Judy Weiser says “The actual meaning of any photograph lies less in its visual facts and more in what these details evoke inside the mind (and heart) of each viewer”

While looking at a snapshot, people spontaneously create the meaning that they think is coming from that photo itself, so its meaning, and emotional "message" is dependent on people's personal perceptions and own life experiences, which will always define, what they see as real.

If the right kinds of questions are asked, people can actually reveal a lot about themselves.

What is happening is the person comes to contact with their unconscious mind (which is where all their hidden secrets lay) yet on a conscious level, deepening their connection with their consciousness.

 

Phototherapy is the art of connecting the side of left brain and the right side of the brain.

A theory based on the faxe that 2 hemispheres of the brain function differently, came to light in 1960 thanks to research by neuropsychologist and neurobiologist

Roger W Sperry.

He discovered and understood that the right and left side of the brain process information in a very different way, and that the two sides of the brain actually do not work independently to each other.

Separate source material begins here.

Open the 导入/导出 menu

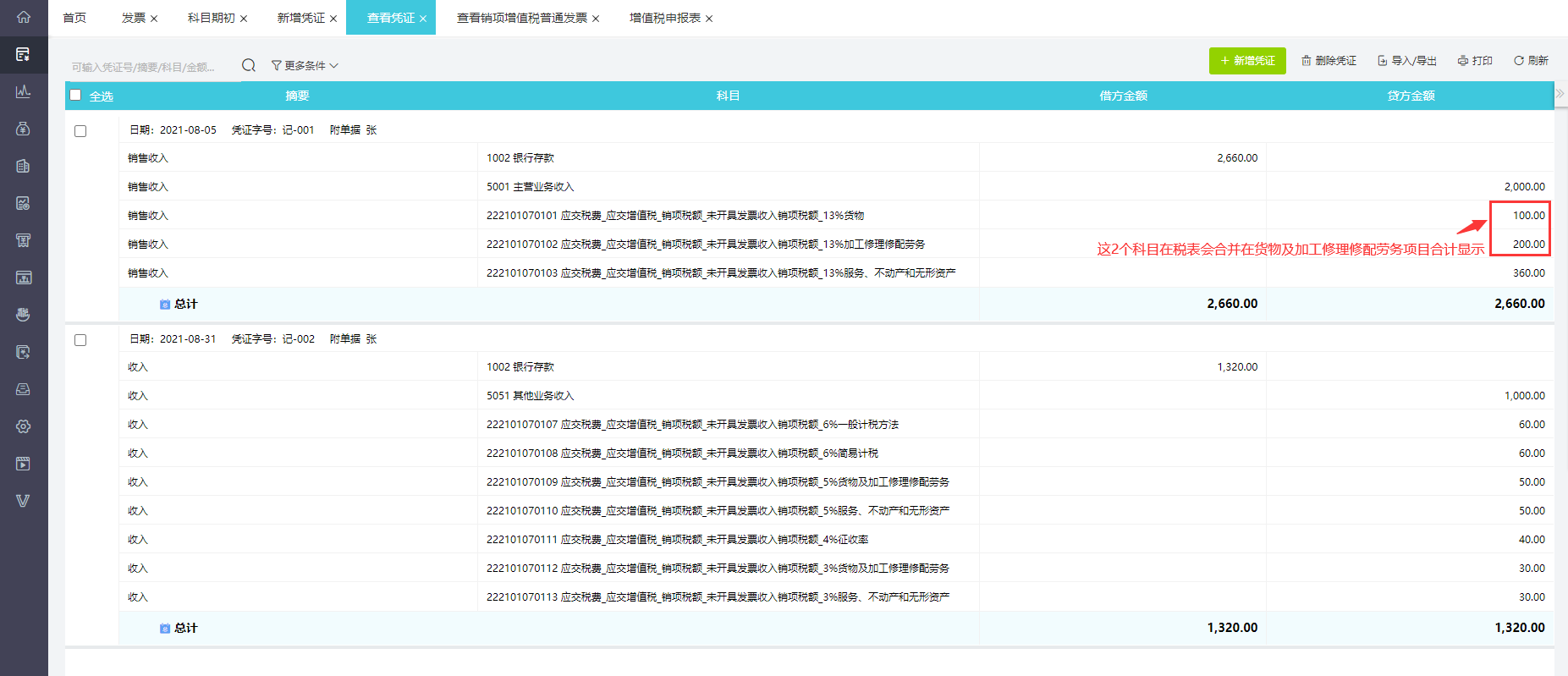[1407, 61]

The difference of how each side of the brain process information:

RIGHT BRAIN (Non Verbal)

Imagination, Holistic thinking, emotional,  intuition, visualizations, artistic

LEFT BRAIN (Verbal)

Logical, Facts, Thinking in words, discriminator

There has been a lot of research by neuroscience for over a decade, which found that although the two hemispheres function differently, they are actually completely tied together physically and psychologically.

This means that they work together, and compliment each other. That we do not use only one side of the brain at a time, as old beliefs taught us.

The human brain is very adaptable to change, on a physical and psychological level. It is tailor made for learning.

With the discovery that in order to truly access one's inner self, highest self, unconscious self, we must open our hearts and our minds (Left brain and right brain)

When this happens, it can offer inner “in-sights” about things that are less consciously obvious, and serve as a bridge for accessing, exploring, and communicating about feelings and memories, including deeply buried or long-forgotten ones.

 

Under the guidance of someone trained in PhotoTherapy techniques, clients explore what their own personal meanings are about emotionally.

As clients discuss the layers of meanings within their photographs, they reveal a lot about themselves:

their inner values, beliefs, attitudes and expectations.

These nonverbal codes hold important clues about how people make sense of their world (and their place within it).

 

Phototherapy can activate all that it brings to mind, exploring its visual messages, entering into dialogues with it, asking it questions, considering the results of imagined changes or different viewpoints.